++++ SOURCE MATERIAL
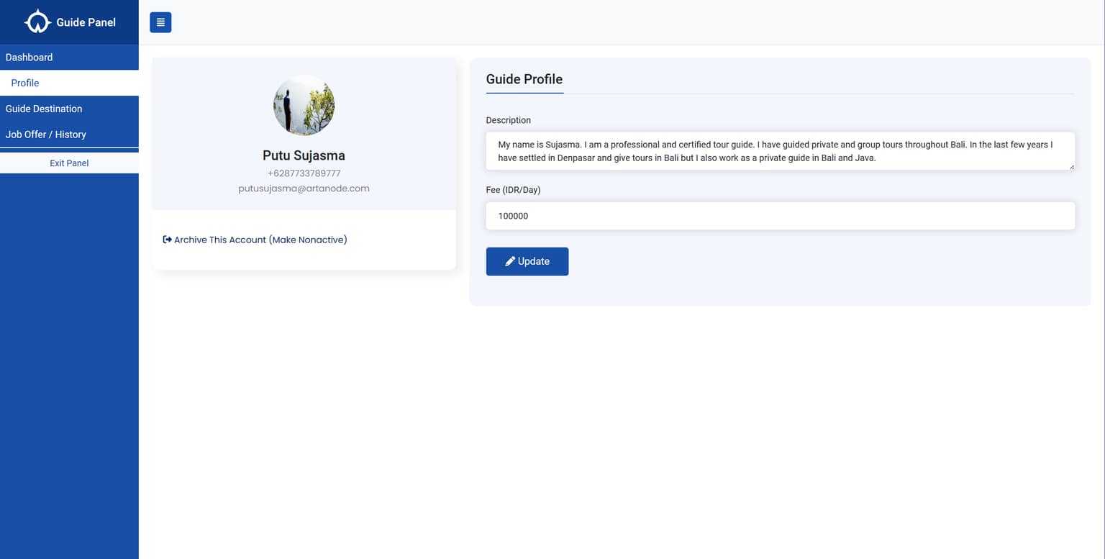
Task: Click the Fee (IDR/Day) label
Action: click(514, 190)
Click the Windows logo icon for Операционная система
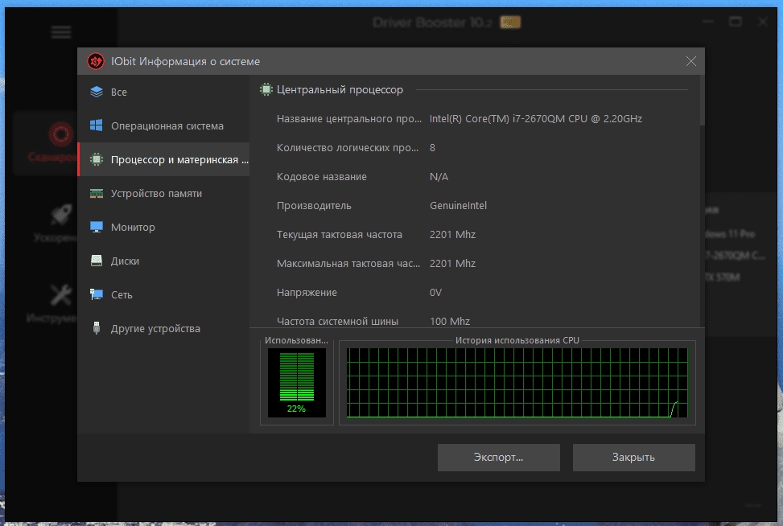 97,125
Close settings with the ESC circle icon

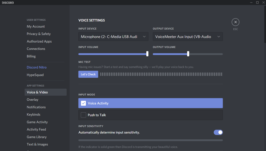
++++++++
### DIRECTIONS
Reproduce nothing but the lines that run from the line containing "Click the Windows" through the last line of the records, inclusive. Omit the pictures.

### ANSWER TO THE EXERCISE
Click the Windows logo icon for Операционная система
 97,125
Close settings with the ESC circle icon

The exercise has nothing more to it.